**The task:** Give back exactly the lines of the data below, starting with the line that has "Click the 485.9 assets under management value" and going on through the line that has "Open the 小程序 mini-program icon".

━━━━

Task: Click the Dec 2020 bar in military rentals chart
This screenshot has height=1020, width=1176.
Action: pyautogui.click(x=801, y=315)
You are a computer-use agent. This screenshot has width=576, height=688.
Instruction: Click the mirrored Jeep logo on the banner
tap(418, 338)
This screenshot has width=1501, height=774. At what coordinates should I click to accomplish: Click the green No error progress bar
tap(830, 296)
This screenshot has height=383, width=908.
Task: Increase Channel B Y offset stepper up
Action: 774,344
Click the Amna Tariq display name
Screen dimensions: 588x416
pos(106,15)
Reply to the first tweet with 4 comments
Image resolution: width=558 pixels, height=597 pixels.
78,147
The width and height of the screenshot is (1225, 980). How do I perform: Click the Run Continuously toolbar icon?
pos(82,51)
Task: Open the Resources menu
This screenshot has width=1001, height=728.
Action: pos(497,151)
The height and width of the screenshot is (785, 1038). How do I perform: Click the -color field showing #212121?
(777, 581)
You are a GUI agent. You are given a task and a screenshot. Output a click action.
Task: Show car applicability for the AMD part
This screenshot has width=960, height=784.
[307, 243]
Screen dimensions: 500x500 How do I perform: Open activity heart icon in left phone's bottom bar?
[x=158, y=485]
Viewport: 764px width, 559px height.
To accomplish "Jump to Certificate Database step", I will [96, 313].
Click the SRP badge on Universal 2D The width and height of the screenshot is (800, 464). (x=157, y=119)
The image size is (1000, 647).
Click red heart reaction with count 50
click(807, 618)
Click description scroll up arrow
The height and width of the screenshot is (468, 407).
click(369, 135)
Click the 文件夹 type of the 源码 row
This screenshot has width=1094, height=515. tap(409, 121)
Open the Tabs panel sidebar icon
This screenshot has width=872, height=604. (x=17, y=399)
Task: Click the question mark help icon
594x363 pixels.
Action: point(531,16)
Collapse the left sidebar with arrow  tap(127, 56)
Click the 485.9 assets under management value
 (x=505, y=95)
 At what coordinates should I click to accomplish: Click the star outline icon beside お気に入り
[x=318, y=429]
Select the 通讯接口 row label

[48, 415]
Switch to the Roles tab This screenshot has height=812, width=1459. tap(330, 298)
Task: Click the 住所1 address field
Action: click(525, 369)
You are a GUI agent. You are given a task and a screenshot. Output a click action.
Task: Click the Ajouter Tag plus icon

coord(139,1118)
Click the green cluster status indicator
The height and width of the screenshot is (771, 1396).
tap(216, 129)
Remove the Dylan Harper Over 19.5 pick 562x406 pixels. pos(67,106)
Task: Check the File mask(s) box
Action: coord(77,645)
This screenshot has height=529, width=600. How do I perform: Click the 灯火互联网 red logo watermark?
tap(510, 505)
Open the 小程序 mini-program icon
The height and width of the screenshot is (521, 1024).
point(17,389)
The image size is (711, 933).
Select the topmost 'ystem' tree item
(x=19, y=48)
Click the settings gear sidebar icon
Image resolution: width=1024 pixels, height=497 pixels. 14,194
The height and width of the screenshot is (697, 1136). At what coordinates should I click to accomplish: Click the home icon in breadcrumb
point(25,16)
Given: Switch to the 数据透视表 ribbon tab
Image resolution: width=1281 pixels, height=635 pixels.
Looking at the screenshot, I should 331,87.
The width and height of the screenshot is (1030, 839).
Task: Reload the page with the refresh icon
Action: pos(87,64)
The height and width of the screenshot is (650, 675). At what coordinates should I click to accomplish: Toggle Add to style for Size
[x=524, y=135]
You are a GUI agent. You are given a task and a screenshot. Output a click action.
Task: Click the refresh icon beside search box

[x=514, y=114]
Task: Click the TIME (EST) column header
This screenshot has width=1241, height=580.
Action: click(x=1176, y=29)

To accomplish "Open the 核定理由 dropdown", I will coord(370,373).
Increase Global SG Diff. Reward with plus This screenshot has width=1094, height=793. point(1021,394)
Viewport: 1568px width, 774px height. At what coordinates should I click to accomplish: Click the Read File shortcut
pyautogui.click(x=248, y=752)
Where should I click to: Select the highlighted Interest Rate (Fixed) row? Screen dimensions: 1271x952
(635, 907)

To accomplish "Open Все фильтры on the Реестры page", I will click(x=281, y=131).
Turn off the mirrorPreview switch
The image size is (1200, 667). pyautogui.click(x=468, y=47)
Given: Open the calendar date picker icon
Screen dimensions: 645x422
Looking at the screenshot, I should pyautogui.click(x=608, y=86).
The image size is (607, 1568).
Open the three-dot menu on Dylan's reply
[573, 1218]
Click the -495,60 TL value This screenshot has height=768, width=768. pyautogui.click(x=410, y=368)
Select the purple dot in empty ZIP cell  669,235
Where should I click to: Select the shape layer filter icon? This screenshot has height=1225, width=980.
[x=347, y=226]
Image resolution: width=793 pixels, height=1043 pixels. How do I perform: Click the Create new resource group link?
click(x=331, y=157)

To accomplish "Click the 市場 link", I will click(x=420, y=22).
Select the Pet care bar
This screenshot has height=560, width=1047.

━━━━

**Result:**
Click the 485.9 assets under management value
 (x=505, y=95)
 At what coordinates should I click to accomplish: Click the star outline icon beside お気に入り
[x=318, y=429]
Select the 通讯接口 row label

[48, 415]
Switch to the Roles tab This screenshot has height=812, width=1459. tap(330, 298)
Task: Click the 住所1 address field
Action: click(525, 369)
You are a GUI agent. You are given a task and a screenshot. Output a click action.
Task: Click the Ajouter Tag plus icon

coord(139,1118)
Click the green cluster status indicator
The height and width of the screenshot is (771, 1396).
tap(216, 129)
Remove the Dylan Harper Over 19.5 pick 562x406 pixels. pos(67,106)
Task: Check the File mask(s) box
Action: coord(77,645)
This screenshot has height=529, width=600. How do I perform: Click the 灯火互联网 red logo watermark?
tap(510, 505)
Open the 小程序 mini-program icon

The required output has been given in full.